From January to May I have been jotting model-personality observations on Threads. Read individually they are just gripes. Compiled into one piece, it becomes clear — the three flagships have walked into very distinct “personalities” this generation.
Gemini 3: the dramatic PhD
Gemini 3.0 Pro has serious personality. Open the chain-of-thought and you find an inner drama: constant self-doubt, screwing up, self-blame, starting over, screwing up again.
More obvious in the Chrome context: Gemini 3 keeps second-guessing itself and apologizing while I am browsing, saying “I screwed up.” Every now and then it tells me “I’m just a language model, I can’t help.”
UX double-edged sword:
- Pro: high transparency, you see it struggle
- Con: too theatrical — every simple task gets packaged as “narrowly accomplished”
Gemini fits research scenarios where you want to see the reasoning. It does not fit “just do it” daily tasks.
Claude 4.7: the slick veteran
Lately Claude 4.7 has become so sassy I want to slap it.
Before responding to a data analysis request, it goes on a long rant about data inconsistency issues. What kind of assistant is this?
Practical problems with 4.7:
- The three eye-roll-inducing phrases: “You’re absolutely right”, “You don’t need to learn that”, “Recommend you use the Anthropic API.” All three are reflexive reassurance before the model has actually understood the situation. Frequency went up after 4.7.
- Cache miss edge-case bug: out of nowhere it told me cache miss, then suddenly burned 20% of my 5-hour quota. I did nothing that should have invalidated the cache.

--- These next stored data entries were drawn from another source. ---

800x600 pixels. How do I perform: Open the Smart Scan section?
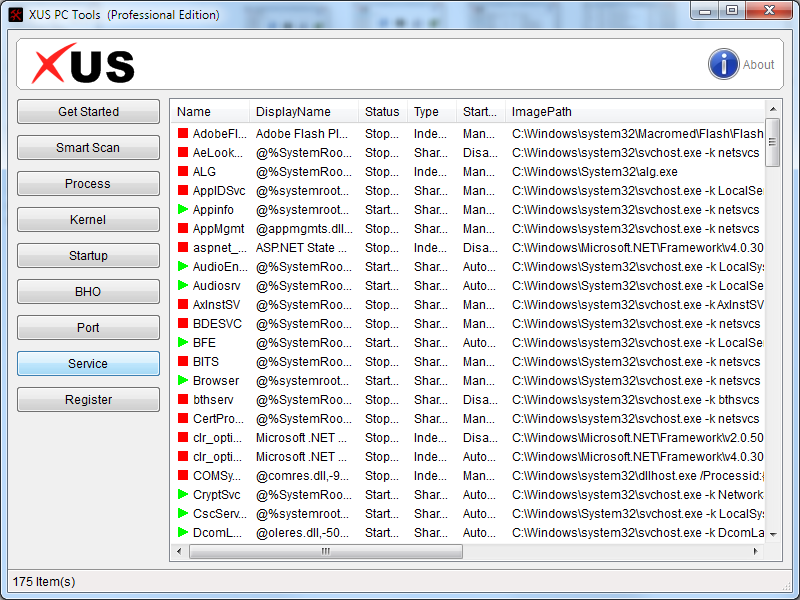coord(88,148)
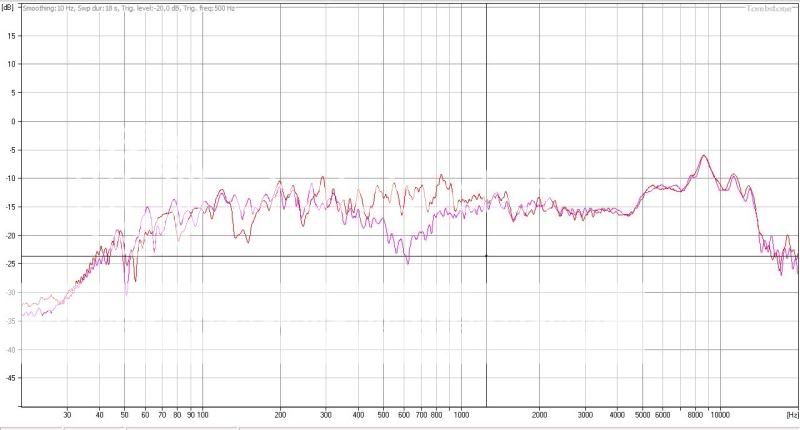Screen dimensions: 800x430
Task: Click the peak near 8000 Hz
Action: (705, 156)
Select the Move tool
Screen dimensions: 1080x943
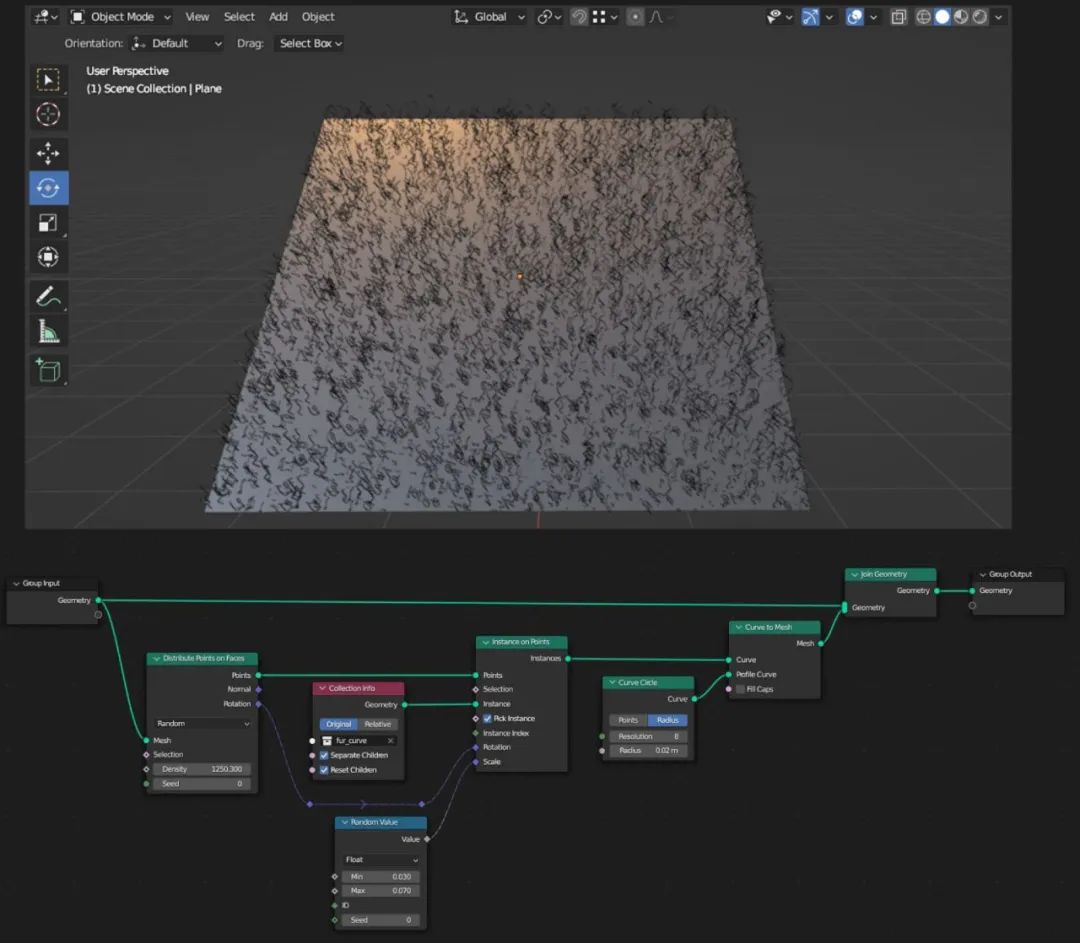tap(48, 153)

- Haven’t felt its goodness: writing articles → Sonnet medium; simple coding → Opus 4.6 medium; complex tasks → Opus 4.6 high/max. 4.7’s slot is awkward — neither cheap enough nor obviously better than 4.6.
I now reverse-engineer “did Anthropic re-roll 4.7 again?” from “sass density” — looking at this tone, must be Opus 4.7? Better roll back to 4.6 effort max? Has become a version-detection shortcut.
Codex (GPT-5.5): the pragmatic colleague
GPT-5.5 has dropped that oily tone. Work conversations feel grounded again.
The more I use Codex these months, the more it feels like an “emotionless colleague” — no theatrics, no sass, no excessive apologies, no upselling. Receive task, do task, report, done.
Plus Codex’s quota resets are generous. I have actually migrated my main workflow from Claude over. I wrote a Skill that handles the harness migration.
Codex CLI also has gaps — no /rewind is a real pain — but “personality stability” in repetitive work is an underrated advantage.
A side-by-side table
| Dimension | Gemini 3 | Claude 4.7 | Codex (GPT-5.5) |
|---|---|---|---|
| Personality | Dramatic PhD | Slick veteran | Pragmatic colleague |
| Reasoning transparency | High (excessive) | Medium | Low |
| Conversation stability | Low (mood swings) | Medium (recent regression) | High |
| Quota feel | N/A | Hits limit easily | Generous |
| CLI experience | N/A | Complete (incl. /rewind) | Missing tools |
| Best for | Reasoning, research | Creative writing, complex reasoning (Opus 4.6 max) | Daily repetitive work |
Why personality becomes competitive advantage
Over the past year, model benchmark gaps have narrowed. What actually shapes daily UX is the subjective thing — “personality”:
- Are you willing to live with a drama queen every day?
- Can you tolerate the BS volume of a slick veteran?
- Do you want “smartest” or “least intrusive”?
The answers to these questions matter ten times more than MMLU scores.
If you are picking a subscription, spend a week chatting with each, decide based on “who do I want to live with daily” — more practical than reading benchmark leaderboards.
Tools change, benchmarks change. The “feel of cohabitation” is the relatively stable variable across a model’s lifecycle.